Excerpted from arXIV by Jose A. Arjona-Medina, Michael Gillhofer, Michael Widrich, Thomas Unterthiner, Sepp Hochreiter, Heart of the Machine.

In reinforcement learning, the existence of delay reward can seriously affect performance, which is mainly reflected in the exponential growth of the correction time of time difference (TD) estimation bias and the exponential growth of monte Carlo (MC) estimation variance with the increase of delay step number. To address this problem, researchers from the LIT AI Lab at Johann Kepler-Linz University in Austria proposed a new method based on return value decomposition. Experiments show that RUDDER’s speed is TD, MC and MC tree search (MCTS) exponential, and in the training of specific Atari games quickly beyond rainbow, A3C, DDQN and other famous reinforcement learning model performance.

The article has also sparked a lively discussion on Reddit, with users saying that the 50-page appendix is amazing so they don’t have to try to guess how the authors did their experiments. In addition, although the main experimental results are for only two simple games, the method is promising and worthy of further exploration.

Thesis: RUDDER: Return Decomposition for Delayed Rewards

Links to papers: arxiv.org/abs/1806.07…

Abstract: We propose a novel reinforcement learning approach for finite Markov decision processes (MDP) with delayed rewards. In this study, we demonstrate that the correction rate of time difference (TD) estimation bias is exponentially slower only at the delay step. In addition, it is shown that the variance of Monte Carlo estimation can increase the variance of other estimators exponentially in the delay step. We introduce a return decomposition method RUDDER that creates a new MDP using the same optimal strategy as the original MDP, but with a much lower latency for redistributing rewards. If the return value decomposition method is the best strategy, the new MDP will not have delayed rewards and TD estimates will not be biased. In this case, the reward tracks the Q value so that the expected future reward value remains zero. We confirm the theoretical results of TD estimation bias and MC estimation variance by experiments. In different length reward delay tasks, we showed that RUDDER was exponentially faster than TD, MC, and MC tree search (MCTS). In the Atari game deferred rewards Venture, RUDDER only studied for a short time, Its performance is better than rainbow, A3C, DDQN, Distributional DQN, Dueling DDQN, Noisy DQN and Prioritized DDQN. RUDDER significantly improved the current optimal performance of Bowling on the deferred reward Atari game in less learning time.


The introduction

In reinforcement learning, it is one of the central tasks to assign reliability values for receiving rewards for performing actions [107]. It is recognized that long-term reliability value assignment is one of the biggest challenges in reinforcement learning [91]. Current reinforcement learning methods are significantly slower in the face of chronically delayed rewards [84,86]. In order to learn about delayed rewards, there are three stages to consider :(1) discovering delayed rewards; (2) Tracking information related to delayed rewards; (3) Learn to receive delayed rewards and save them for later use. Recently successful reinforcement learning approaches offer solutions to one or more of these three stages. The most famous method is Deep Q-Network (DQN) [71, 72], which combines Q-learning and convolutional neural Network for visual reinforcement learning [58].

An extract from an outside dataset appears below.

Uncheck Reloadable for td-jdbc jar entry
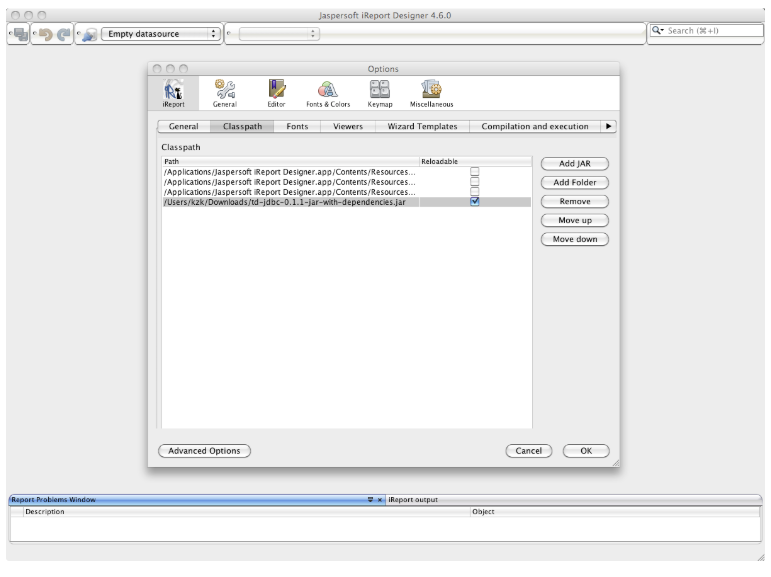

The success of DQN is attributed to experience Replay [64], which preserves the observed state reward transition process and then samples from it. Preferential empirical replay [93,50] facilitates the sampling of replay memories. In apE-X DQN training, different strategies perform exploration in parallel and share priority experience replay memory [50]. DQN is extended to double DQN (DDQN) [113,114], which reduces the bias of overestimation and thus AIDS exploration. Noisy DQN [21] is explored through a random layer in the policy network (see [40, 94]). Distributional Q-learning [8] can benefit from noise, because average values with high variance are more likely to be selected. Dueling network architectures [117,118] can estimate state values and action advantages separately, thus aiding exploration in unknown states. The strategy gradient method [124] is also explored through parallel strategy. A2C is improved by IMPALA’s parallel actors and a modification of the policy lag between actors and learners. A3C [70] and APE-X DPG [50], which combine asynchronous gradient descent, also rely on parallel strategies. Near end policy optimization (PPO) extends A3C through proxy goals and confidence domain optimization achieved by clipping or Kullback-Leibler punishment [96].

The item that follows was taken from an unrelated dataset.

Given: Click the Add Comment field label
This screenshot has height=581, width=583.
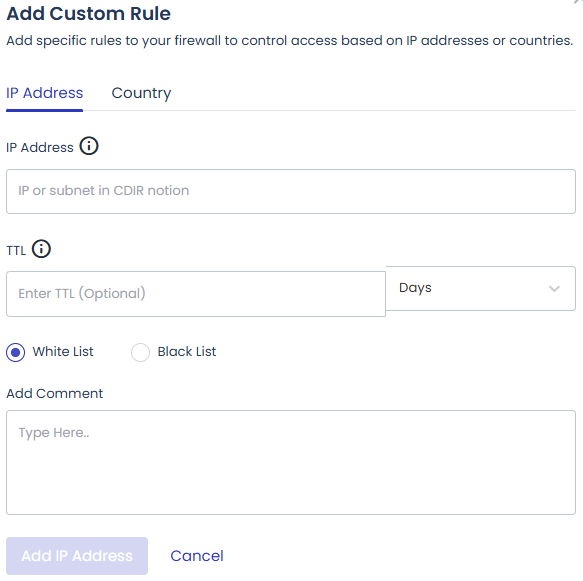Looking at the screenshot, I should click(x=55, y=393).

Recent approaches hope to solve the learning problems caused by delayed rewards. If the state associated with the reward is similar to the state encountered many steps ago, the functional approximation of the value function or critic [72,70] can fill the time interval. For example, suppose a function learns to predict the large reward value at the end of an episode if its state has certain characteristics. This function can generalize the correlation to the beginning of the episode and predict already high reward values for states that deal with the same features. Multi-step time difference (TD) learning [105,107] can improve DQN and strategy gradient [39, 70]. AlphaGo and AlphaZero use Monte Carlo tree search (MCTS) to reach better levels of go and chess than human professionals. MCTS simulates the game from a point in time until the game ends or an evaluation point is reached, so MCTS is able to capture long-term delayed rewards. Recently, world models using evolutionary strategies have been successful [36]. These forward methods are not feasible in probabilistic environments with high branching factors for state transitions. The backward method traces known goal states [18] or high reward states [30]. However, we must learn the backward model step by step.

We propose a backward learning process, which is based on a forward model. The forward model predicts the return value, and the back model analysis confirms the state and action leading to the return value. We use the Long short-term memory Network (LSTM) to predict the return value of an episode. LSTM has been applied in advantage learning [4] and learning strategies [37,70,38] in reinforcement learning. However, sensitivity analysis by “back propagation in models” [75,87,88,5] has serious flaws: local minima, instability, gradient explosion or disappearance problems in world models, proper exploration, actions analyzed by sensitivity alone rather than based on their contribution (correlation) [40,94].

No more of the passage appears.